This has pushed up capital expenditure up for both solar PV and wind projects, making otherwise viable projects suddenly uneconomic.
 
Hardware makes up 60% of capex and is usually priced in foreign currency. Suddenly developers are finding it more difficult to meet power purchase agreements profitably while cash is increasingly scarce and, in this environment, financiers won't lend cheaply.  
 
So far this year only 400 megawatts has broken ground down from Rystad predictions of between 2-3GW of projects beginning this year.
 
"New South Wales will be the biggest loser, as 65% of solar PV and 67% of wind projects which are expected to, but have not yet reached financial close in 2020 are located in the state," it said.

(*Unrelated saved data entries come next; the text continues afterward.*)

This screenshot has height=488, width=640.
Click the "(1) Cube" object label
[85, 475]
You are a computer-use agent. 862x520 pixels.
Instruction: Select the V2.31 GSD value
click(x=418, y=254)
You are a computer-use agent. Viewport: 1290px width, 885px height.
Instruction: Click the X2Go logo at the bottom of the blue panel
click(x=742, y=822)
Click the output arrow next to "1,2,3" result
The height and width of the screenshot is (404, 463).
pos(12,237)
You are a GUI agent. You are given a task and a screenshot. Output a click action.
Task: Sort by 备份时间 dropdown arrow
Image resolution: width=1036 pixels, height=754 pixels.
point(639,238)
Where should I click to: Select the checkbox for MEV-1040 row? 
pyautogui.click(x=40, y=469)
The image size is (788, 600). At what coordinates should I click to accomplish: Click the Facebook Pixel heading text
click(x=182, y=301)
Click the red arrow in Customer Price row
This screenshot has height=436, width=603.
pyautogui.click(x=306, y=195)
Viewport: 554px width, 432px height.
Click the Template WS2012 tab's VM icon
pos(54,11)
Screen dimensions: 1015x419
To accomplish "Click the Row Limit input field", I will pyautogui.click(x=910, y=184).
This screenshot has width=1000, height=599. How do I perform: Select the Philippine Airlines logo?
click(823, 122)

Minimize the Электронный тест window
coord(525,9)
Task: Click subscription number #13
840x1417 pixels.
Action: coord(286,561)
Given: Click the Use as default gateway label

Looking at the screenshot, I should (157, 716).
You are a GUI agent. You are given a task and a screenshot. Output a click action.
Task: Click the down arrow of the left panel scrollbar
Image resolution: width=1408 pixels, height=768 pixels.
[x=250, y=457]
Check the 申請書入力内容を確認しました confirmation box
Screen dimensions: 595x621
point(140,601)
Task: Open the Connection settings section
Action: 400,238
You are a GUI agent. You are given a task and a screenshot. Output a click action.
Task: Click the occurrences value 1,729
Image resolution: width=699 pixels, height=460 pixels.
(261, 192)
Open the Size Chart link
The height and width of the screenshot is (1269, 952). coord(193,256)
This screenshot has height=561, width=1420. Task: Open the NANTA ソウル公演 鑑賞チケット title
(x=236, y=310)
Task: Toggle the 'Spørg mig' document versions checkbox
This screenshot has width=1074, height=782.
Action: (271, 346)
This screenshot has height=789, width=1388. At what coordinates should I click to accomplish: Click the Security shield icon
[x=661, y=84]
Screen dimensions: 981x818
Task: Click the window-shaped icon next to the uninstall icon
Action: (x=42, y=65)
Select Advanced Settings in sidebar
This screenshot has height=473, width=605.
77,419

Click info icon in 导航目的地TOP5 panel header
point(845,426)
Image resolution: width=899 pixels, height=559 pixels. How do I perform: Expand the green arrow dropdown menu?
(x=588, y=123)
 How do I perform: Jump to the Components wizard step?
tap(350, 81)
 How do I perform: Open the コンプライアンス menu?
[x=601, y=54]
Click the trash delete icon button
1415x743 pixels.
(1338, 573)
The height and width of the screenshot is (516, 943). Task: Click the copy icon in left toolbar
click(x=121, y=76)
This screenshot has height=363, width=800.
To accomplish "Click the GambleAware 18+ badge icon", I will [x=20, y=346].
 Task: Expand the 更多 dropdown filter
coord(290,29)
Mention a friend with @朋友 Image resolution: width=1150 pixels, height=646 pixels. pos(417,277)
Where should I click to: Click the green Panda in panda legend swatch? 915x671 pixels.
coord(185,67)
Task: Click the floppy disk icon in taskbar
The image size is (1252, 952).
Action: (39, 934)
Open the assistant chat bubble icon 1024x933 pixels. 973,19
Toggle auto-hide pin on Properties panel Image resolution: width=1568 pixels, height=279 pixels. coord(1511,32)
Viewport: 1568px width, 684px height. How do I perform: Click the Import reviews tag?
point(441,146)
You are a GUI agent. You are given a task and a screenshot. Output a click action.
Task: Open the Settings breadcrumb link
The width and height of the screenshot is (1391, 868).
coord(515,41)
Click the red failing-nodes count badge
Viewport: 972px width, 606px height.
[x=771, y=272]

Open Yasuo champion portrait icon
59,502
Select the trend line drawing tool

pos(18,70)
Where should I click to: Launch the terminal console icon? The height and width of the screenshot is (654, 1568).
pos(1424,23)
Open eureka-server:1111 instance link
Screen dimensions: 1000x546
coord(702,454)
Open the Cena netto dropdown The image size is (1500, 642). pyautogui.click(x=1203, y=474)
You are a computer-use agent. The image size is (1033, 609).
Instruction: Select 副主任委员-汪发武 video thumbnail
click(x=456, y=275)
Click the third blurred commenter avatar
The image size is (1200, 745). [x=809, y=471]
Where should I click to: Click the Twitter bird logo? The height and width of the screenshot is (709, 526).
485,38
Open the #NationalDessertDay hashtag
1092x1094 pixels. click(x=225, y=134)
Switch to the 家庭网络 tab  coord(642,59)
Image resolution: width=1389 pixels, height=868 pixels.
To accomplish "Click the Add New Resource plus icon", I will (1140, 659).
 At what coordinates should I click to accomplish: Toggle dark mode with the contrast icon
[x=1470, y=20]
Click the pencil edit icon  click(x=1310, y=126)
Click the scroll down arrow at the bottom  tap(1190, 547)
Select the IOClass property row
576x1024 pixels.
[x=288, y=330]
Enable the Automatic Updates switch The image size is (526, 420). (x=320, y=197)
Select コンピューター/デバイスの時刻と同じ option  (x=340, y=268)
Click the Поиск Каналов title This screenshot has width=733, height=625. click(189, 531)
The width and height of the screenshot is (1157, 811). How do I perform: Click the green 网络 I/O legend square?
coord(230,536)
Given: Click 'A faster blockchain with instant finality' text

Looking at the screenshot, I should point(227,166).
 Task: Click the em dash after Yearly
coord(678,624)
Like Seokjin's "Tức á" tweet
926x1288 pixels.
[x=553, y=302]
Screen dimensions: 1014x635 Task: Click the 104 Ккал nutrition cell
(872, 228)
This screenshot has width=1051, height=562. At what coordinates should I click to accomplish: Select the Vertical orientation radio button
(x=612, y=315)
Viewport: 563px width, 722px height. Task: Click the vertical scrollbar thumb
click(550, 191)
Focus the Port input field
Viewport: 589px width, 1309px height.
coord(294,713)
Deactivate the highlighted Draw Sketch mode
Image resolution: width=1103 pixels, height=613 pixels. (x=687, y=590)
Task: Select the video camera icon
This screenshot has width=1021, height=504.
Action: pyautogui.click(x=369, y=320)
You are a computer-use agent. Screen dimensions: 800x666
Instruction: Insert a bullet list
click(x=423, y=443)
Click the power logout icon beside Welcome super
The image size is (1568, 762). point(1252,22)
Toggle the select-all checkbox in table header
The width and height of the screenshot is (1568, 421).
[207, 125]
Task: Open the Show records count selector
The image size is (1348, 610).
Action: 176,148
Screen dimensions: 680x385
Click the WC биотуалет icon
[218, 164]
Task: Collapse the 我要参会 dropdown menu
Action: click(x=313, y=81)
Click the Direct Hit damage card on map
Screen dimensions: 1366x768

Solar companies hardest hit will be UPC, Neoen, Wollar Solar and Canadian Solar while wind companies impacted will likely be Tilt and Goldwind.  
 
Things were not ideal through 2019 as grid challenges finally came to the fore and "these issues slowed the number of projects and associated capacity to break ground at the end of 2019," Rystad said.
 
Globally Wood Mackenzie estimates solar and storage will contract by 20% compared to its base case for 2020 while in the shorter term the impact on onshore wind will be "muted in the near term" however cascading supply chain and construction risk present further downside risk.
 
Overall COVID-19 will result in a 4.9GW decline in wind additions compared to the consultancy's previous outlook.
 
"We highlight India as presenting additional downside risk. Further risks exist in Asia, as travel restrictions and mitigation efforts impact Japan, Australia, Vietnam and others," it said.
 
There is little impact to offshore win, thanks to China's recovery and a nascent industry in the US. 
 
It has revised down its outlook for solar installations by 18% from pre-coronavirus levels from 129.5 GW to 106.4 GW.
 
"In the absence of prolonged recession or  profound changes to financing and utility procurement, 2021 will recover to be 3% below pre-coronavirus expected levels," it said.
 
Storage installations could fall 20% compared to its 2020 base case, with the risk stemming largely from project execution delays.
 
Yesterday in its April Oil Outlook report the IEA said global capital expenditure by oil and gas companies in 2020 is forecast to drop by about 32% versus 2019 to $335 billion.
 
"This reduction of financial resources also undermines the ability of the oil industry to develop some of the technologies needed for clean energy transitions around the world," it said.
 
This reiterates previous suggestions that most oilers looking at large scale renewable investments had modelled spend based on a US$60 per barrel oil price.
 
However the oil and gas industry development in renewables only represents 1% of global expenditure at this point, and much of that is from major international oil companies and not national oil companies.